Data for this exercise below:
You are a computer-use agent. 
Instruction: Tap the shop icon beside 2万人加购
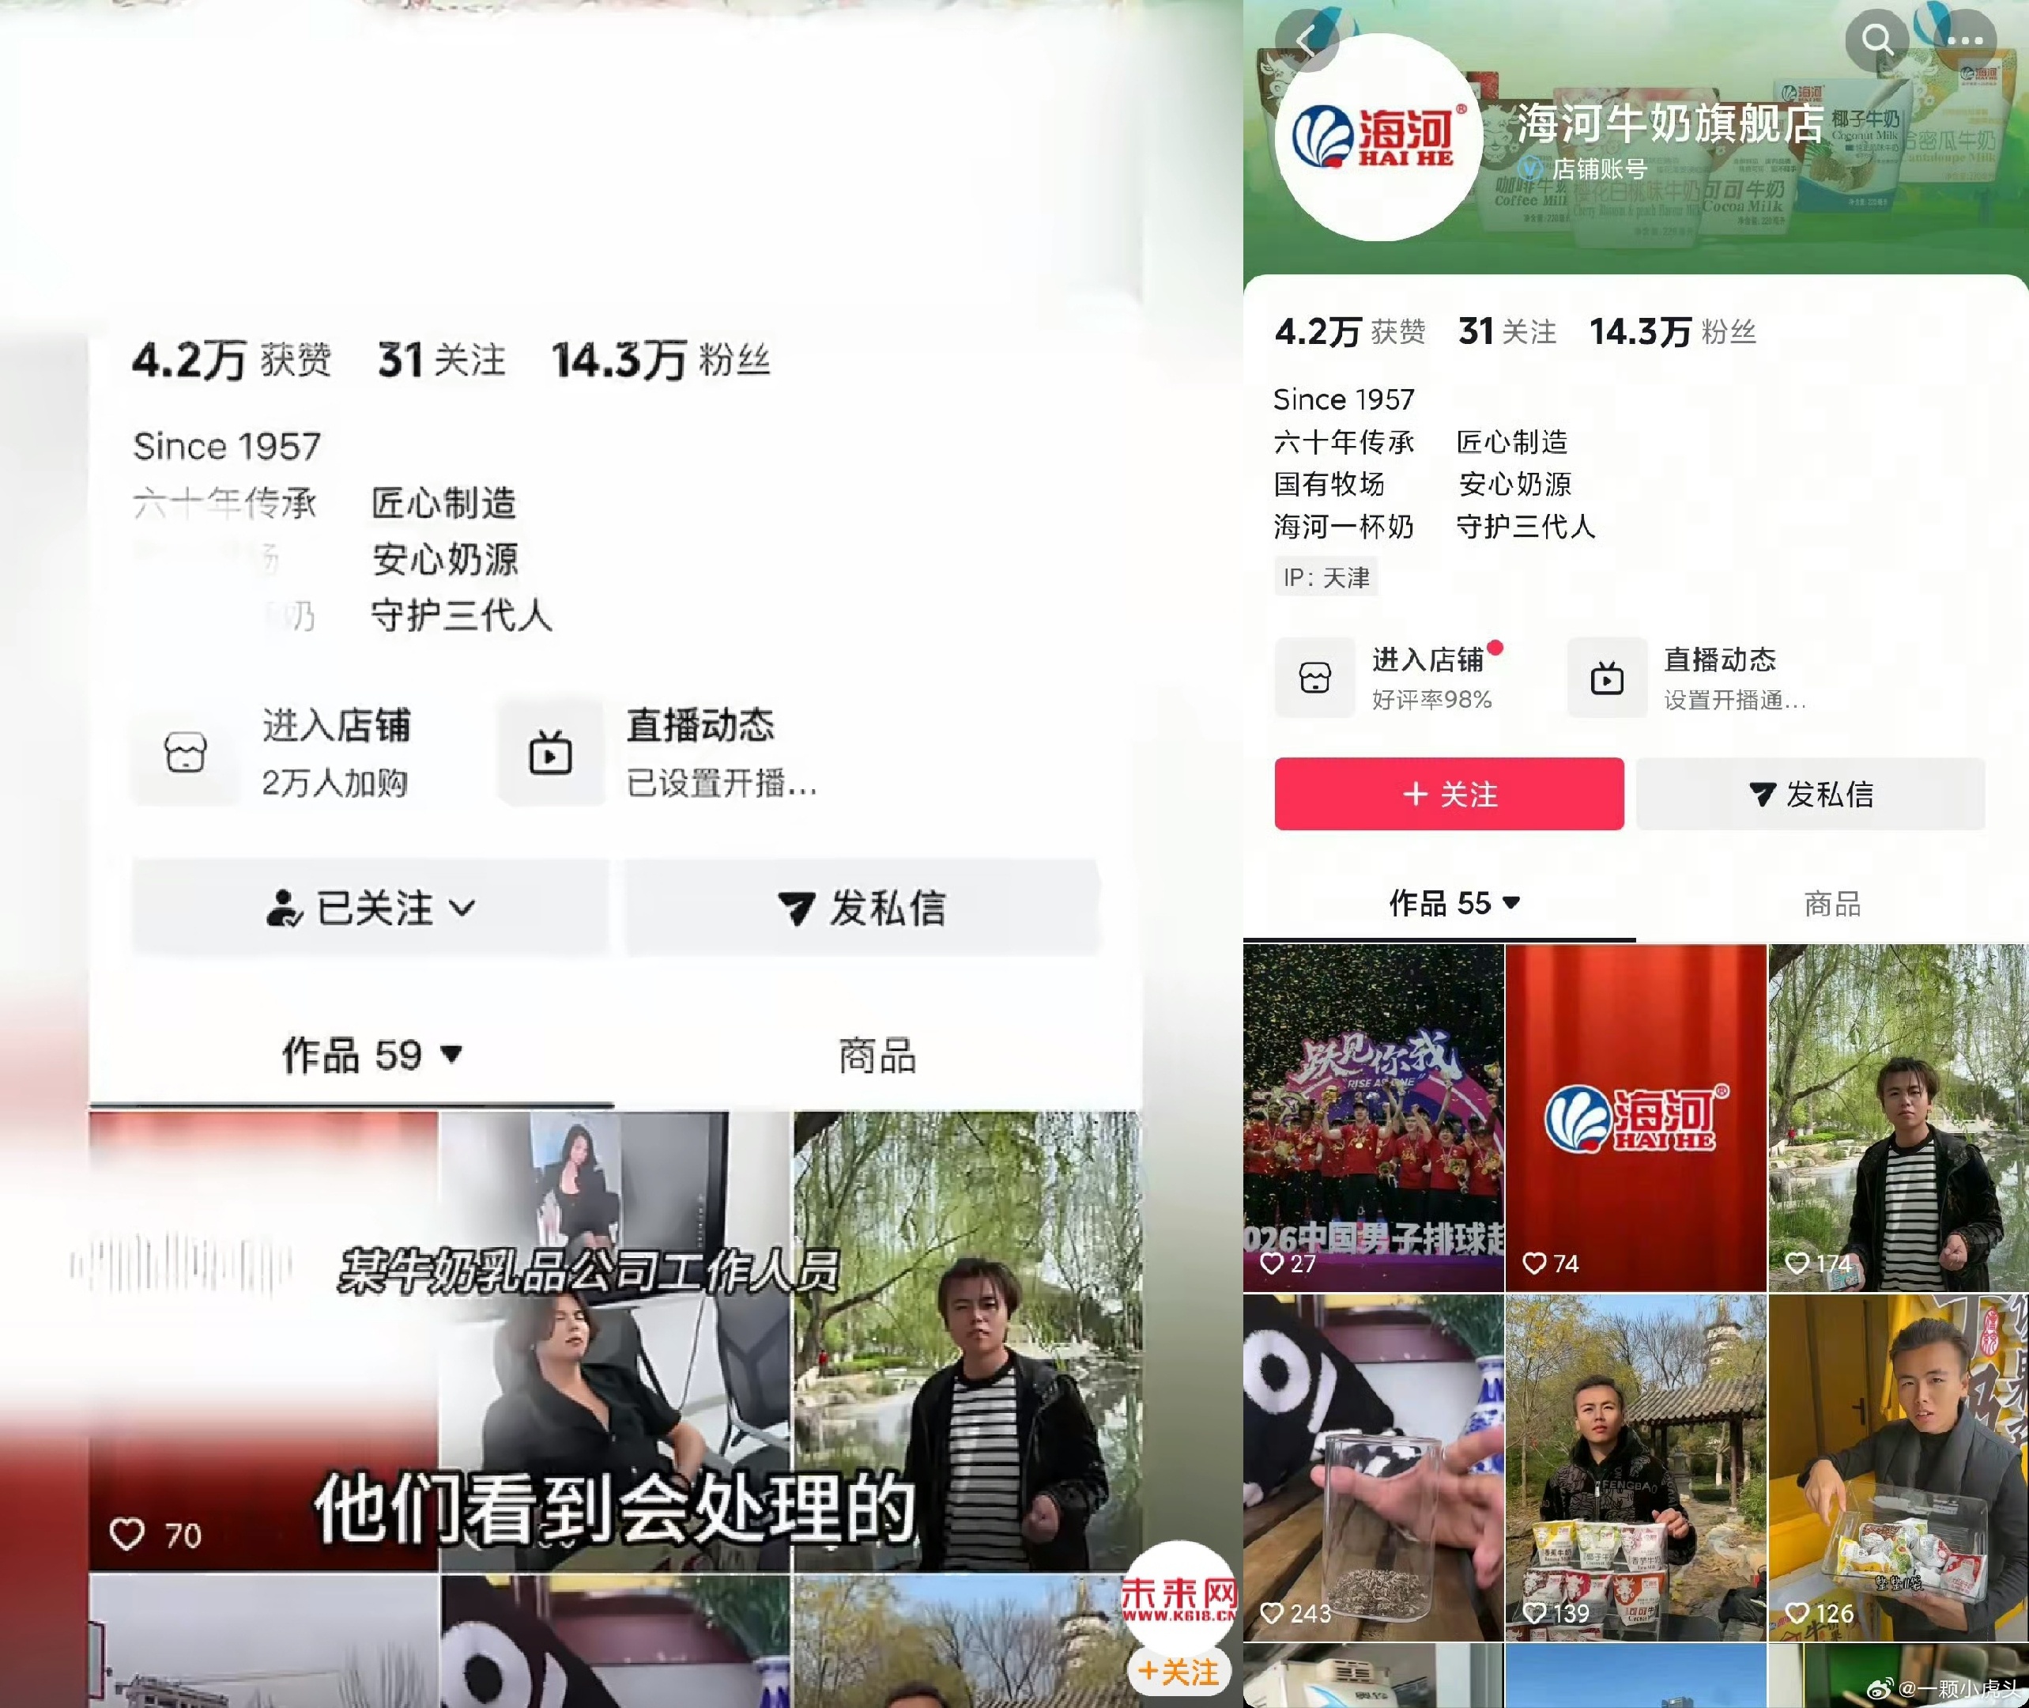click(185, 752)
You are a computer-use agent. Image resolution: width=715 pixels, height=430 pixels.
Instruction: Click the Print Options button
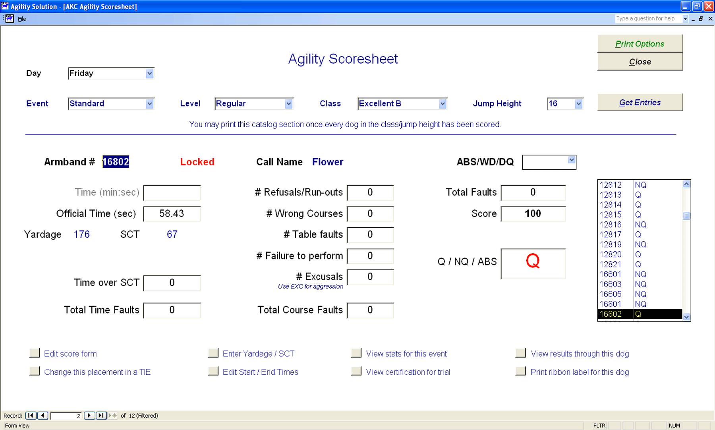coord(640,44)
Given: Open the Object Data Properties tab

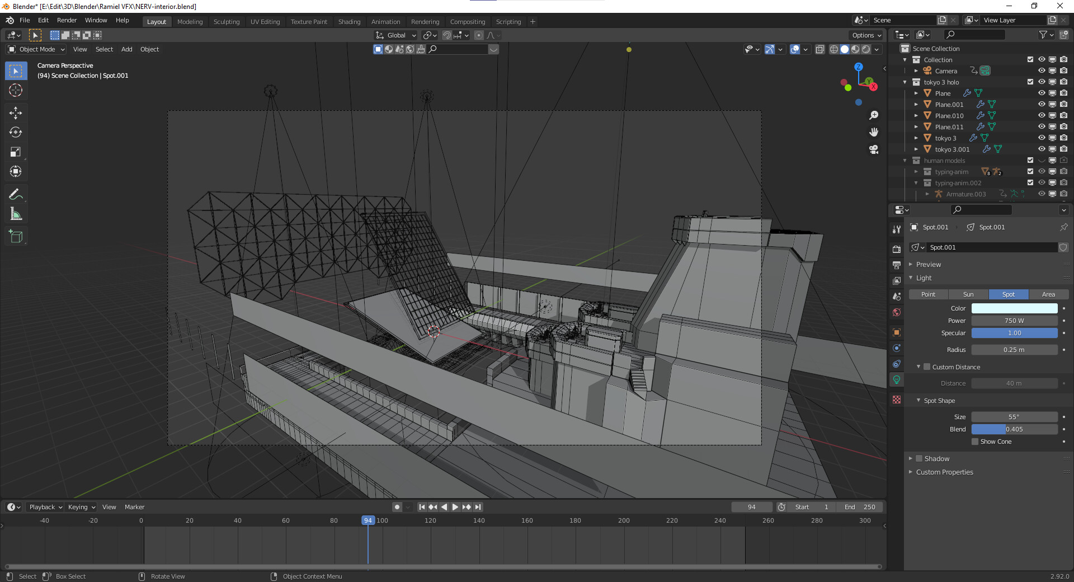Looking at the screenshot, I should tap(897, 379).
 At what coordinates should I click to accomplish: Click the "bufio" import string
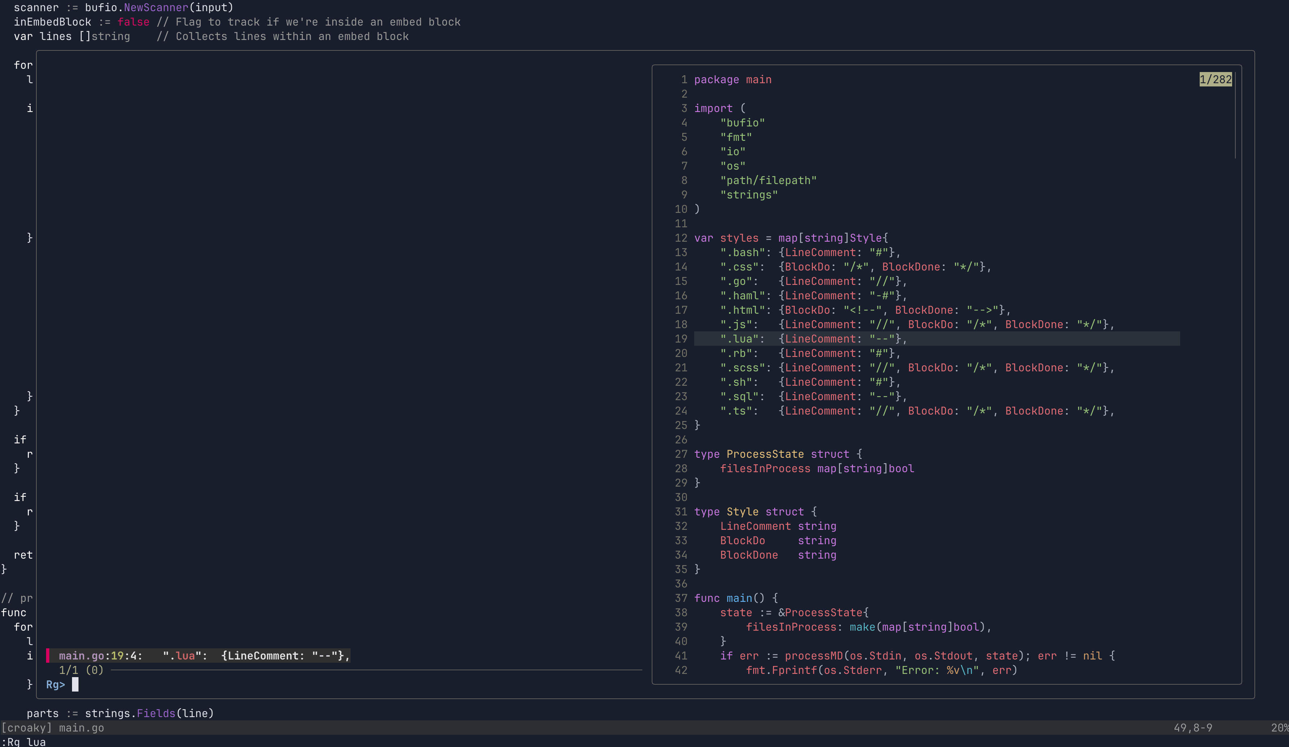coord(743,122)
End of Data for this exercise.
_Task goal_. Find how many lines above include "agent"; reply with the number only.

_Solution for this exercise_. 2